How do I test with Apache Spark?

Jul 30, 2019
6 min read

If you are wondering how you can test with Apache Spark. Or if you are curious about how other projects deal with tests, this article is for you. I will show examples in Scala with Specs2 but the global idea can work with any language or framework test.

What do we need to test with Apache Spark? This is the first problem. Suppose that we have data about diamonds sales. We want to extract only one field (the diamond color) from all the information.


//We create a case class
case class Diamond(color: String, price: Int)

//We use the case class to make the "diamonds.csv" file a Dataset
val diamonds: Dataset[Diamond] = spark.read.csv("diamonds.csv").as[Diamond] 

//We extract only the color
val result: Dataset[String] = diamonds.map(diamond => {
  diamond.color
})

Here, we are working with datasets. We could extract a function that takes a diamond as input and gives another one as output:

case class Diamond(color: String, price: Int)
val diamonds: Dataset[Diamond] = spark.read.csv("diamonds.csv").as[Diamond]

//We extract the computation into a method
def selectColor(diamond: Diamond): String = {
  diamond.color
}

val result: Dataset[String] = diamonds.map(selectColor(_))

Our function selectColor is like any other function in Scala. We can test it the same way.

But most of the time, what we want to test is more complex. Let’s establish some naive coincidences between the diamonds prices and the trendy colors.

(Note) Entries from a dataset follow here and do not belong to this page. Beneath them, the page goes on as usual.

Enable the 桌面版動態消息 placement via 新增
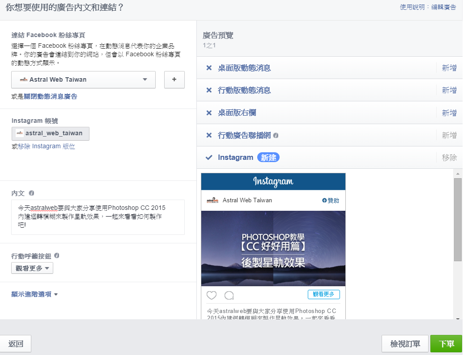This screenshot has height=355, width=463. [x=449, y=68]
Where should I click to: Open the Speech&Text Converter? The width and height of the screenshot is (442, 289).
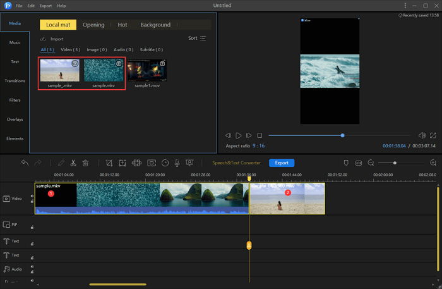click(x=236, y=163)
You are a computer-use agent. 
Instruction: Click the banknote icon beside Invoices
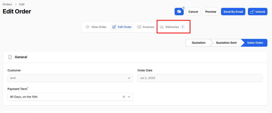139,27
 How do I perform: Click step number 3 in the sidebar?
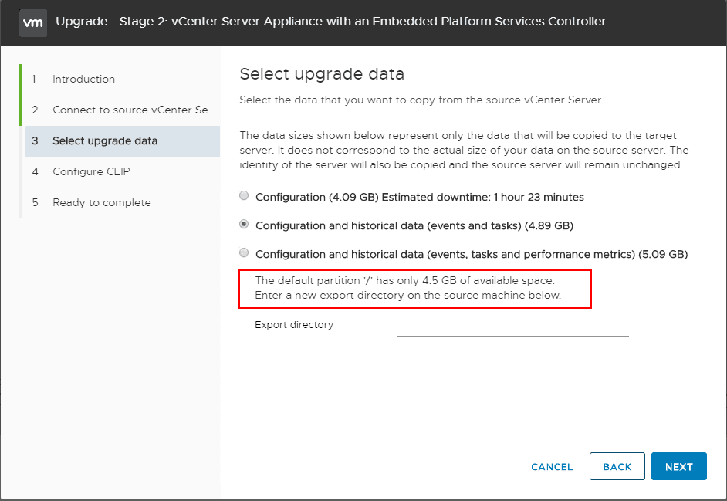pyautogui.click(x=35, y=140)
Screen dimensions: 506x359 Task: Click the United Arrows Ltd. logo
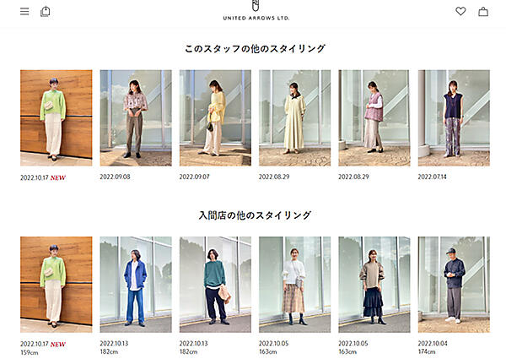(x=256, y=11)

We have data about diamonds sales on one hand:

color	price
green	1000
red	1500

and trendy colors on the other hand:

color	score
green	9
red	4

And then our code is going to be more complex:


//Case class for Diamond
case class Diamond(color: String, price: Int)

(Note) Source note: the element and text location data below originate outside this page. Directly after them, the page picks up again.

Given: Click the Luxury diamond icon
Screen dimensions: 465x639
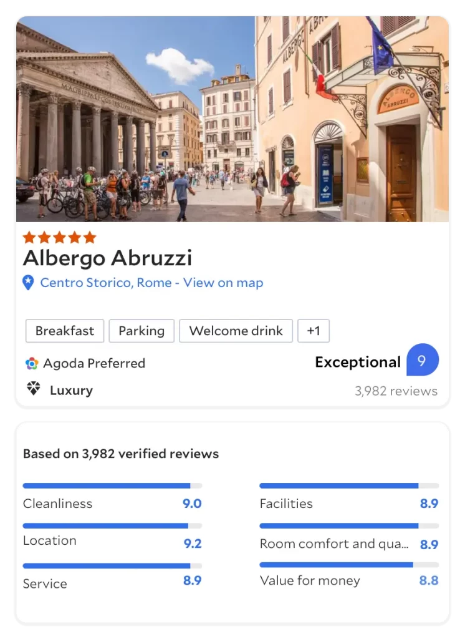Looking at the screenshot, I should pos(33,389).
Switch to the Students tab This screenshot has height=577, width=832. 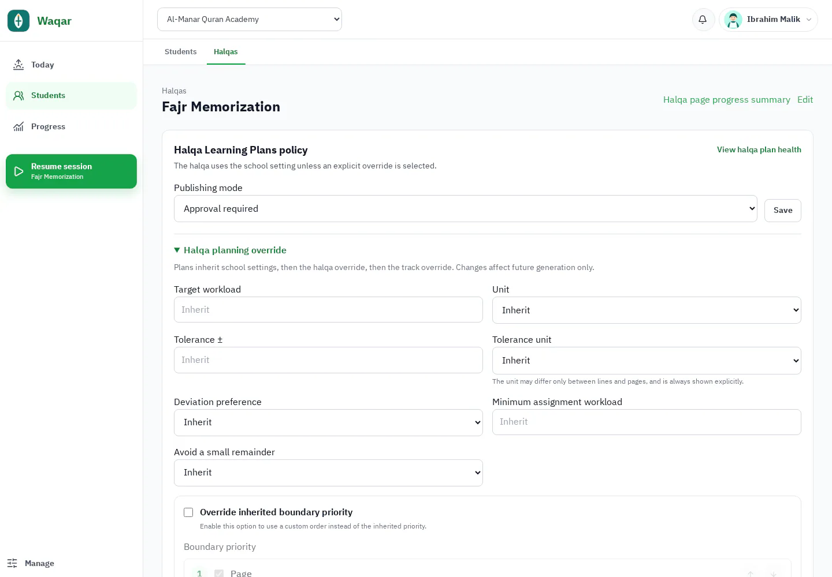pos(181,52)
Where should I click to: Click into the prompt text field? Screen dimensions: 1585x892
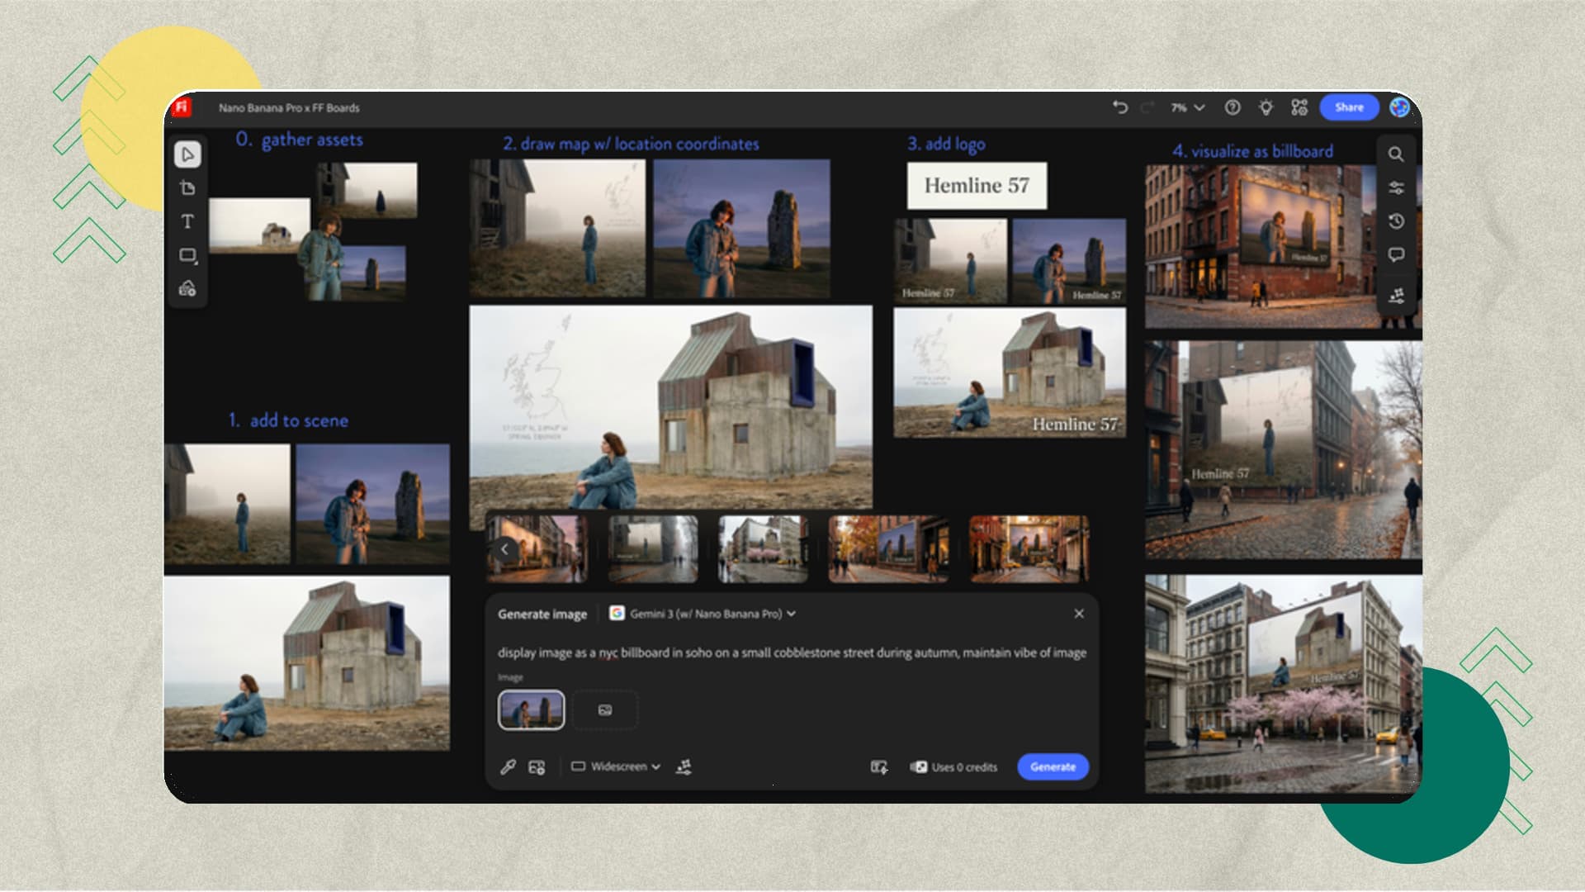[x=791, y=652]
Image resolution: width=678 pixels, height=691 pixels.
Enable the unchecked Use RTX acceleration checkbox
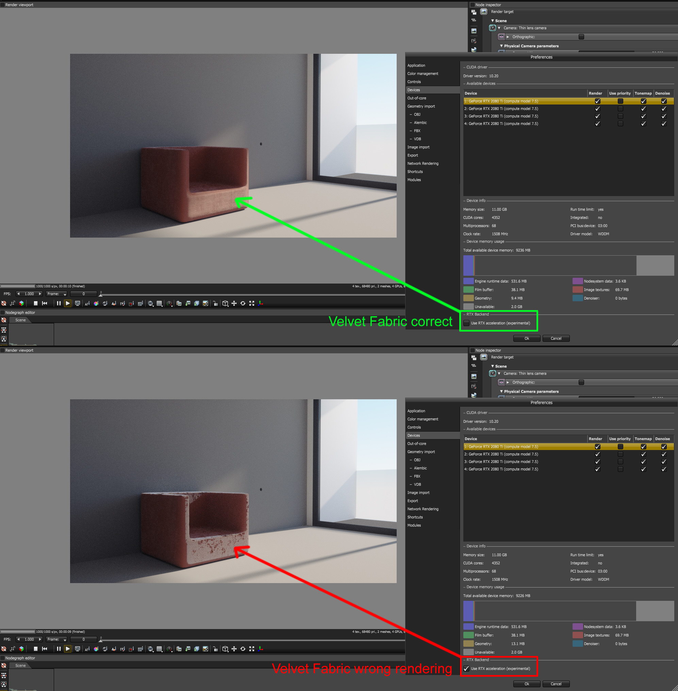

//Case class for TrendyColor
case class TrendyColor(color: String, trendyScore: Int) 

//Case class for final result
case class Result(price: Int)

//Diamonds Data
val diamonds: Dataset[Diamond] = spark.read.parquet("diamonds.parquet").as[Diamond]

//trendy colors data
val trendyColors: Dataset[TrendyColor] = spark.read.parquet("trendyColors.parquet").as[TrendyColor] 

//We make a join
val diamondsJoinedWithTrendyColors: DataFrame = diamonds.join(
  trendyColors,
  Seq("color"),
  "inner"
) 

// We extract only the diamonds with trendy colors (score upper 5 is considered as a trendy color)
val diamondsWithHighTrendyScores: DataFrame = diamondsJoinedWithTrendyColors.
  filter("trendyScore > 5")

//We select only the price
diamondsWithHighTrendyScores.select("price").as[Result]

Again, we can extract a function here like this:

def priceOfDiamondsWithTrendyColors(
  diamonds: Dataset[Diamond], 
  trendyColors: Dataset[TrendyColor], 
  spark: SparkSession): Dataset[Result] = {
    
  import spark.implicits._
  
  val diamondsJoinedWithTrendyColors: DataFrame = diamonds.join(
      trendyColors,
      Seq("color"),
      "inner"
  )

  val diamondsWithHighTrendyScores: DataFrame = diamondsJoinedWithTrendyColors.
    filter("trendyScore > 5")
  
  diamondsWithHighTrendyScores.select("price").as[Result]
}

Here to test, we need a Spark Session (the Spark Session is the entry point to execute all the functions of Spark).

We need to create our datasets and to join them.

We also need a SparkSession to import Spark implicits. We can notice that because we have a SparkSession in our method signature. It is useful to make implicits transformations needed by Spark. In this example, it is useful to cast our final Dataset in Result.

Some people use a mini cluster to get a SparkSession in their tests. It leads to slow tests.

Spark Session in our tests

We found another solution. We decided to use a Spark Session in our tests.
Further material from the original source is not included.